Is there anything Congress does better than identifying a problem that is within its power to solve and then to push a solution that will only exacerbate it? It’s a strange feeling indeed to hear your government pledge to address something you think should be remedied and be filled with dread instead of relief. And so it was with a story I missed last week but noticed when the historian Michael Beschloss mentioned it this morning: the proposed renaming of Union Station in D.C. after Harry Truman.
As the Washington Post reported, Missouri’s two senators, Claire McCaskill and Roy Blunt, would like to honor the man from Independence:
McCaskill said she wanted to give Truman the honor because no site in Washington carried the Truman name. “I hear Republicans all the time comparing themselves to Harry Truman. So I figured, with so many people wanting to grab Harry Truman’s mantle, this could turn into a great bipartisan effort,” she said.
She may have forgotten that the main building housing the State Department in Washington is named for Truman.
Actually, though the Post is right here, having the State Department building named for Truman doesn’t solve the issue. I’ve never quite been able to decide if it’s insultingly tone deaf or hilariously mischievous to name a major State Department building after a president who practically faced a silent coup from his own State Department but who ultimately got the last laugh. Either way, Truman’s immediate predecessor and his immediate successor either have or will have major national monuments on the Mall. Truman deserves the same honor.
It wasn’t just what Truman did, but what he built that sets him apart. In Leslie Gelb’s book on power and strategy, he claims there were three occasions when American presidents concocted “brilliant” strategies to help win the Cold War. Truman’s foreign policy was one of those three, but is reserved for special commendation from Gelb: “The Truman team’s strategy marked the golden age of U.S. foreign policy, as glorious in our history as the founding fathers’ creation of the Constitution.”
That may sound like hyperbole–or worse, to the ears of an anti-interventionist–but the fact remains it’s not easy to talk about American foreign policy without bumping into Truman in the hallway. I wrote earlier today about the National Security Agency, for example: a creation of the Truman administration. So is NATO, a constant topic of discussion these days with the unrest in Ukraine. We are marking the fiftieth anniversary of the Civil Rights Act, but Truman arguably started the ball rolling at the federal level with the integration of the Armed Forces.
Any time we talk of economic intervention we reference the Marshall Plan, but many forget just what postwar Europe looked like when Truman came into office. A couple of recent books, including Ian Buruma’s haunting Year Zero and Keith Lowe’s Savage Continent, review the extent of the damage, the violence, the sickness, the hunger, the hate, and the rubble from which today’s peaceful European Union rose.

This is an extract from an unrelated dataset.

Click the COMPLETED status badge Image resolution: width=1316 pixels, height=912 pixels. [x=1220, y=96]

We don’t need to recount all of Truman’s successes and trailblazing–but that’s the point. We could throw in the Truman Doctrine, the success of South Korea, victory in the Pacific, etc. The list is long indeed. So McCaskill is right on the money: Truman deserves more. But a train station?

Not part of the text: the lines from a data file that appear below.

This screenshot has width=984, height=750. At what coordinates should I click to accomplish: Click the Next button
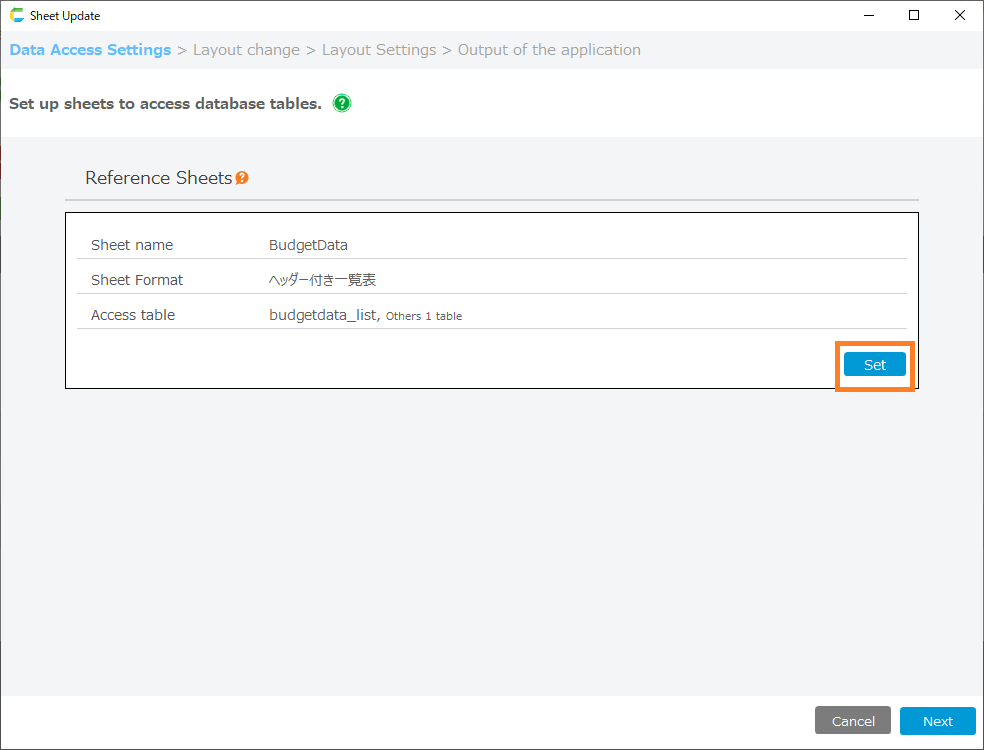[x=937, y=721]
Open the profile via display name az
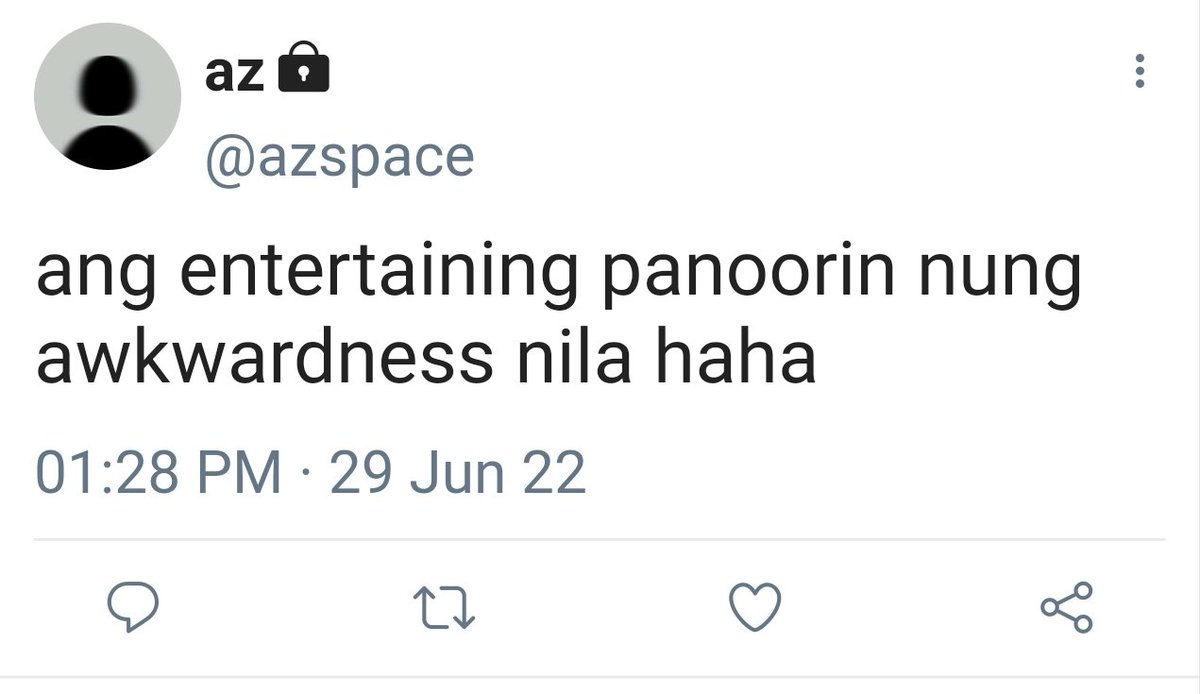1200x694 pixels. (234, 73)
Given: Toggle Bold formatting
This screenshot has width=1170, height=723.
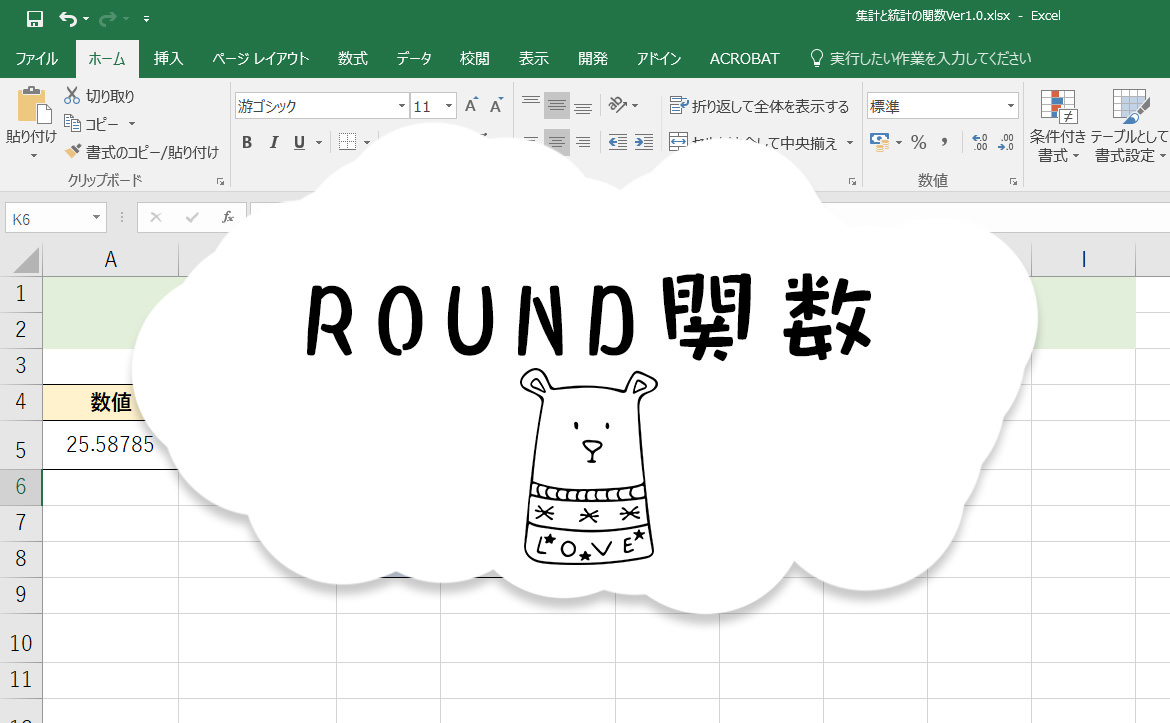Looking at the screenshot, I should coord(247,142).
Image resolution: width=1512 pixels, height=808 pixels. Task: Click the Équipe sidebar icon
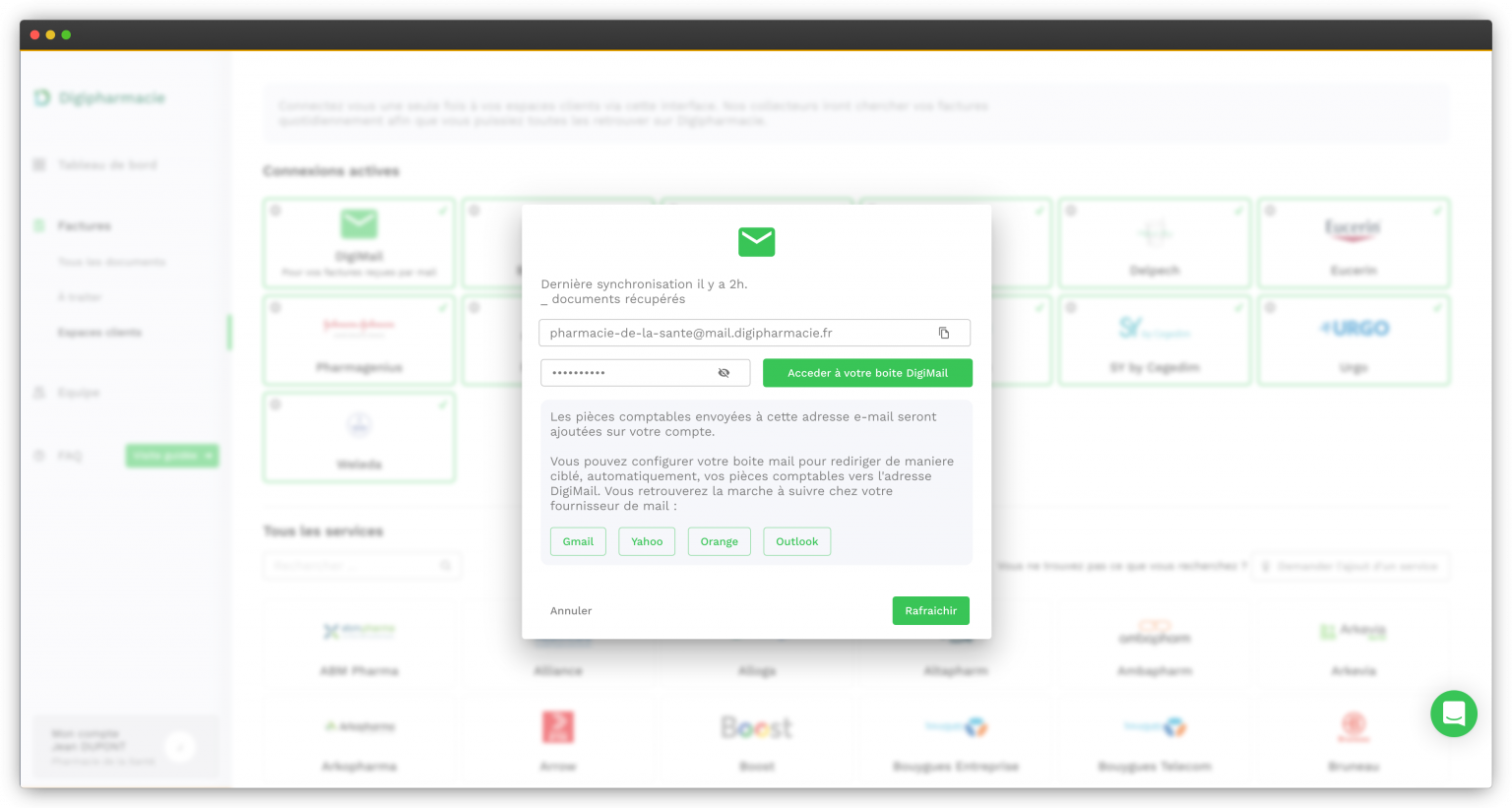41,393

There is some logic to it, as the Post mentions: “Union Station once housed U.S. Car No. 1, or the presidential rail car, which Truman used for campaigning and other out-of-town trips.” Great. The building “once housed” a car Truman used.

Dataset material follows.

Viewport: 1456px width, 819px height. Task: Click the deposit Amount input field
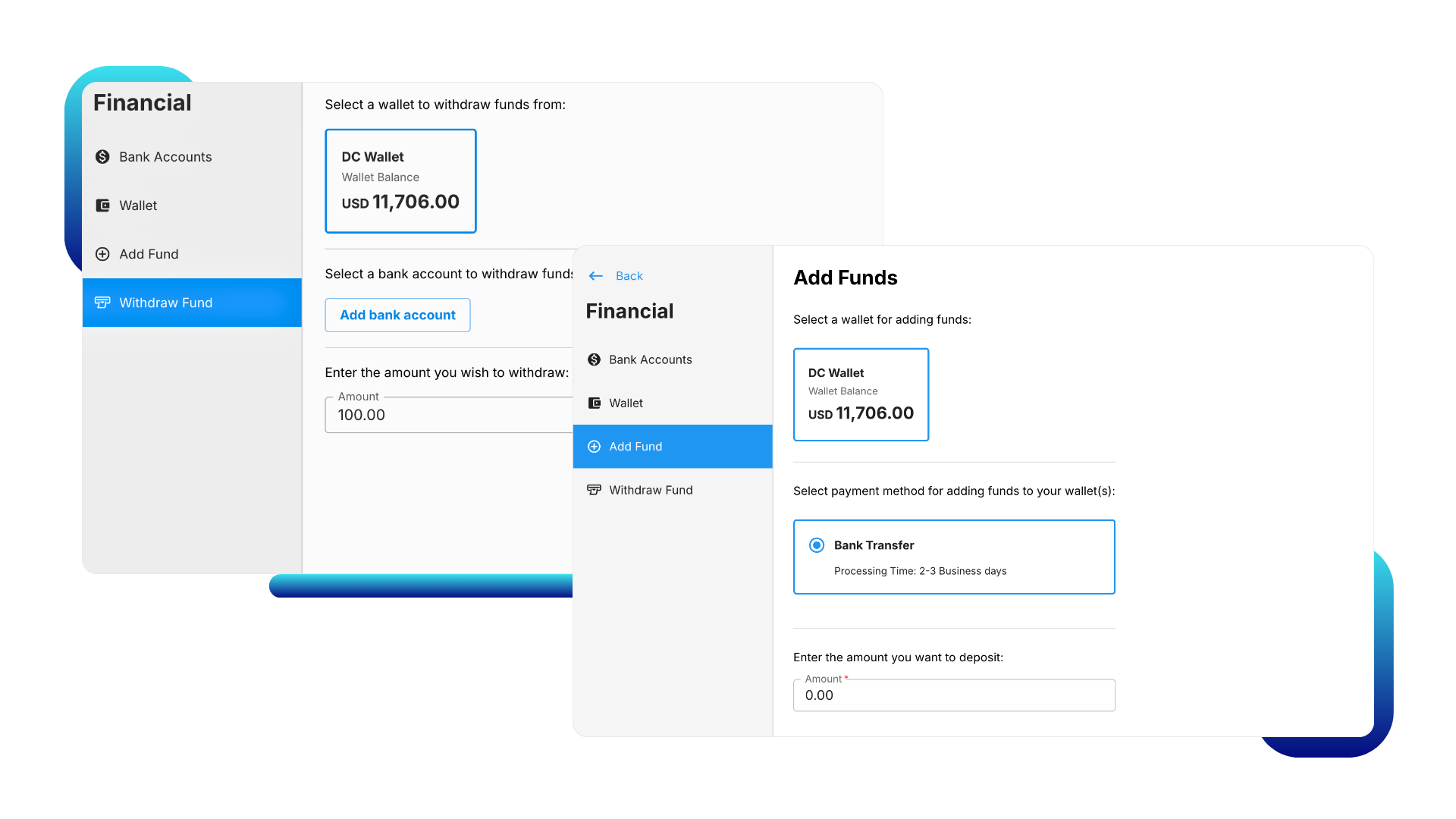955,695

There is also the matter of the name. D.C.’s delegate, Eleanor Holmes Norton, said she’s fine with adding Truman’s name to the building, “so long as ‘Union Station’ remained a part of it,” according to the Post. Welcome to Harry S. Truman Union Station. Not only does that not exactly roll right off the tongue, but in all likelihood everyone will still call it Union Station. (Unlike Ronald Reagan Washington National Airport, which everyone calls “Reagan” or “Reagan National.”)
Of course, Truman himself was too humble to want such things anyway. On MSNBC this morning, Chuck Todd confronted McCaskill with a letter Truman wrote in which he said he had “no desire to have roads, bridges, or buildings named after me.” (Hey, he didn’t say “monuments.”) McCaskill said the thought might make Truman a bit “cranky,” but she’d press on.
After Truman was sworn in, he famously told reporters, “Boys, if you ever pray, pray for me now. I don’t know if you fellows ever had a load of hay fall on you, but when they told me yesterday what had happened, I felt like the moon, the stars, and all the planets had fallen on me.” It’s easy to imagine that’s how he felt: he tried to decline the vice presidency, finally guilted into it by a president who then ignored him. The responsibility he inherited with no previous guidance, armed only with common sense and Midwestern American values, was that of the world hanging in the balance. A look at the world today makes it pretty clear a train station doesn’t quite do him justice.